When BFT terminated her employment, it indicated Kathryn Magula was not accused of misconduct. The trial court specifically found no misconduct by Kathryn Magula in its order on summary judgment. Nothing in Greg Bowers' journal suggested Kathryn Magula engaged in any misconduct prior to her December 10, 1991 termination. Linda Hendler did not accuse her of misconduct. Moreover, nothing in Bowers' journal indicated Magula performed her duties at BFT at less than an acceptable level. She was not disciplined by BFT. Accordingly, it would appear her being married to Pat Magula, who engaged in alleged misconduct with Linda Hendler and other female BFT staff, was the basis for BFT's action. BFT made no effort to assess the conduct or performance of Kathryn Magula as an individual. Taking the facts and inferences from the facts in a light most favorable to Kathryn Magula, her discharge occurred because of the conduct of her spouse, and thus, it is for the trier of fact to determine whether BFT's action was marital status discrimination for purposes of a prima facie case under RCW 49.60.020.

At trial, Magula retains the burden of proving her discharge was not the result of a business necessity. BFT may argue the immediate motivating factor for its decision was the apparent inability of Kathryn Magula and Linda Hendler to work with each other. *314 BFT may also argue the dismissal was based on the disruption in BFT's workplace, and that, in an even-handed fashion, it also terminated the employment of the person involved in the animosity who was not married to Pat Magula. Such contentions are appropriately addressed to whether Magula presented a prima facie case that business necessity was not the basis for her firing.


Our Law Against Discrimination is designed to forestall invidious treatment of employees on the basis of race, sex, marital status, national origin, or disability without consideration of individual conduct and performance; this is the essence of discrimination.

======

→ TASK SET:
1. Translate this sentence from the court opinion excerpt into Spanish: "The trial court specifically found no misconduct by Kathryn Magula in its order on summary judgment."
2. Extract the stretch of the court opinion excerpt from "At trial, Magula" through "essence of discrimination.", copying it word for word.
3. Write what comes next in the court opinion excerpt, starting after its final sentence.

→ DATASET CONTENT:
======

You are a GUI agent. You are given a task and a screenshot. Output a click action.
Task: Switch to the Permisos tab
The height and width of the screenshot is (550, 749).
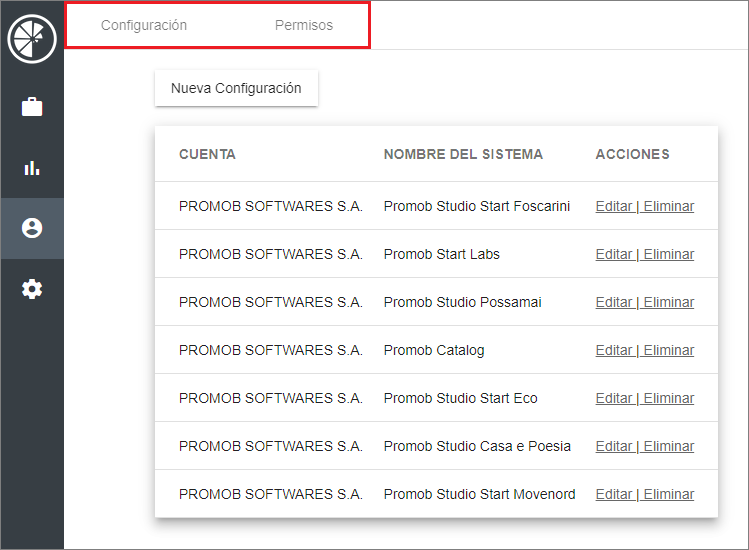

======

→ ANSWERS GIVEN:
1. En su resolución sobre el juicio sumario, el tribunal de primera instancia determinó expresamente que Kathryn Magula no había incurrido en ninguna conducta indebida.

2.
At trial, Magula retains the burden of proving her discharge was not the result of a business necessity. BFT may argue the immediate motivating factor for its decision was the apparent inability of Kathryn Magula and Linda Hendler to work with each other. *314 BFT may also argue the dismissal was based on the disruption in BFT's workplace, and that, in an even-handed fashion, it also terminated the employment of the person involved in the animosity who was not married to Pat Magula. Such contentions are appropriately addressed to whether Magula presented a prima facie case that business necessity was not the basis for her firing.


Our Law Against Discrimination is designed to forestall invidious treatment of employees on the basis of race, sex, marital status, national origin, or disability without consideration of individual conduct and performance; this is the essence of discrimination.

3.
There is sufficient evidence that a discharge based not upon Kathryn Magula's individual merits or demerits, but rather upon Kathryn Magula "the wife of Pat Magula," may give rise to a claim of marital status discrimination under RCW 49.60 as it existed prior to 1993. We affirm the Court of Appeals' decision and remand the case for further proceedings consistent with this opinion.


ALEXANDER, Justice (concurring).

I concur in the decision of the majority. I do so despite my agreement with Justice Sanders's dissenting opinion that the plain meaning of the phrase "marital status" encompasses only the "status of being married or unmarried," and does not extend to a person's spouse or what one's spouse does. Dissenting op. at 315. In addition, I agree with his assertion that we need not defer to an administrative agency's interpretation of a statute if it contravenes the plain meaning of the statute.

My decision to concur is compelled, however, by our holding in Washington Water Power Co. v. Washington State Human Rights Comm'n, 91 Wash. 2d 62, 69, 586 P.2d 1149 (1978). In that case, we approved the Human Rights Commission's definition of marital status discrimination, a definition that accords with Magula's contention that a termination due to the actions of one's spouse constitutes marital status discrimination. Because this court is not inclined to overrule Washington Water, and, in my opinion, it cannot be distinguished, principles of stare decisis require us to accept the interpretation of marital status discrimination that is found in that decision. Moreover, although the dissent suggests that we may look to the 1993 amendment of RCW 49.60 to determine that statute's original meaning, I do not believe that our interpretation of "marital status" was, as the dissent suggests, ambiguous prior to 1993. I therefore agree with the majority that the 1993 amendment may not be given retroactive effect.

I concur in the decision of the majority.

DURHAM, Chief Justice (concurring in part, dissenting in part).

I agree with the majority that marital status discrimination can be implicated when people are terminated because of the conduct of their spouses. Therefore, I concur in that part of the majority opinion that construes the definition of "marital status" for purposes of RCW 49.60.180.

I disagree, however, with the majority's conclusion that a question of fact exists as to whether the decision to terminate Kathryn Magula was related to her marital status or to her husband's conduct. Kathryn Magula's termination was unrelated to her marital status. She was terminated because she was one of a group of employees put on probationary status because of their difficulties getting along in the workplace. The supervisor informed the three individuals they would all be fired if the problems persisted. All three were subsequently fired because of Mr. Magula's conduct.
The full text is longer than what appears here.